Cualquier pieza musical posee un movimiento, aire o “tempo” a través del que se hace referencia a la velocidad de ejecución de la misma.
Yo he comprobado en muchas ocasiones y en estos últimos doce años el virtuosismo de Jerónimo en esa ejecución por tiempos de lo que ha sido la partitura y el devenir de la SEEUE (que yo no voy ahora a descubrir) y, a pesar de haber imaginado y querido muchas veces un “presto” en sus respuestas y actitud, he llegado a comprender otras tantas, y algunas “invitado a entender”, que un “Adaggio”, lento y majestuoso, es lo que requerían montones de cuestiones de las que, y creo no descubrir tampoco nada, se nos ha hecho partícipes de la mano de su conocimiento y de su actitud de generosidad, como presidente, como enfermero y como persona.
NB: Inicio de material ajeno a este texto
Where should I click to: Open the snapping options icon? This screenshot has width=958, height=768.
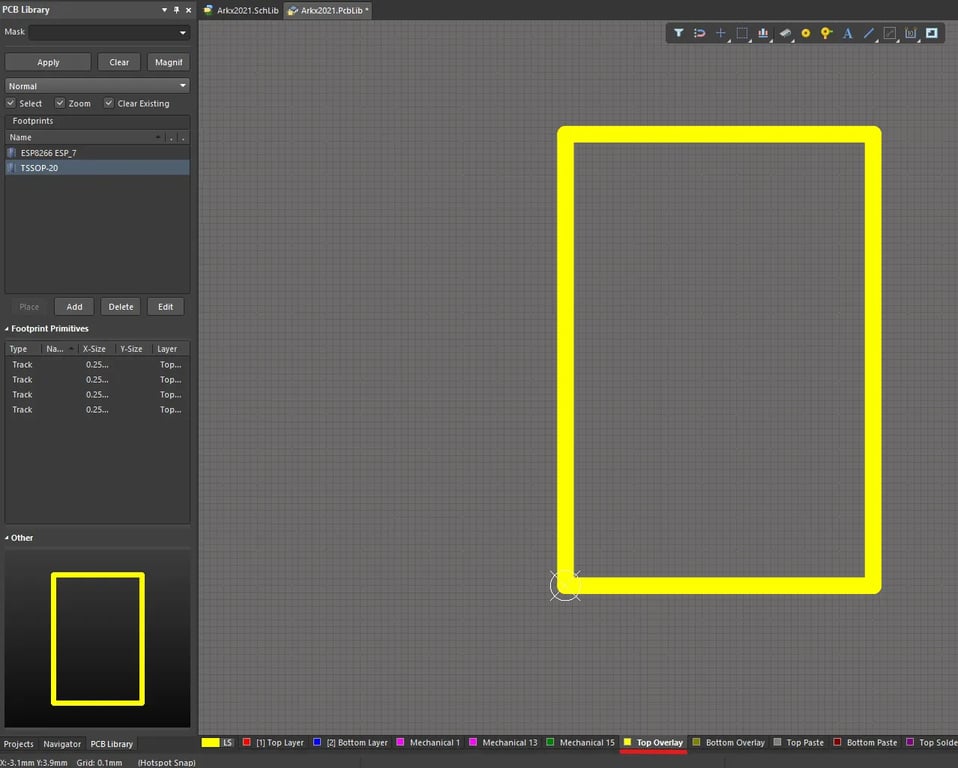coord(700,33)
Cuando él ha descubierto, a la vez y en cada uno de nosotros, tanto nuestros potenciales como nuestras “miserias” y hándicaps. Otorgando ese “tempo”, cariño y respeto a quien en cada momento ha querido sumar a su particular sueño y consiguiendo que éste se hiciera colectivo y de todos: Grande.
Yo, e imagino que muchos de vosotros, hemos visto despedirse muchas ocasiones a Jerónimo. Lanzar el guante para otras tantas recogerlo de nuevo una vez consensuada la necesidad e idoneidad de su continuidad y aprovechando su disposición y entrega.
Hoy si que parece que ha creado alrededor suyo las condiciones y el apoyo suficiente como para dejarlo de una vez en el suelo y yo, por ello y por él, porque lo entiendo e intuyo tranquilo y satisfecho, me alegro y creo que todos nos alegramos infinitamente.

Estoy convencido de que el regalo más grande a todos estos años de trabajo y, a la vez, ése mismo que estoy convencido que él hubiese querido para todos nosotros y que aún está por llegar y por el que seguro seguirá volcando esfuerzo y ganas, debería haber sido el de nuestra especialidad y diferenciación profesional reconocida académicamente. Y entiendo también que ése debe seguir siendo nuestro objetivo: Más que como logro en sí (tantas veces trabado), como una actitud de conjunto en la que sigamos demostrando que nuestra área entiende los cuidados al paciente urgente y de emergencias con el mayor compromiso, tildado éste de humanismo y rigor científico, y con todos los argumentos que estos años hemos aportado alrededor de la idea de qué nos une y qué nos hace “diferentes” al resto de enfermeras. Argumentos de los que Jerónimo nos ha hecho cómplices y partícipes y que se quedan en ese guante que debemos seguir portando, sabiendo que el perfume de su mano siempre va a estar ahí.

Seguiremos haciendo grande todo lo que él nos ha enseñado, ha sabido hacernos ver y nos ha regalado. Gracias. Un beso y abrazo enormes de toda tu familia enfermera.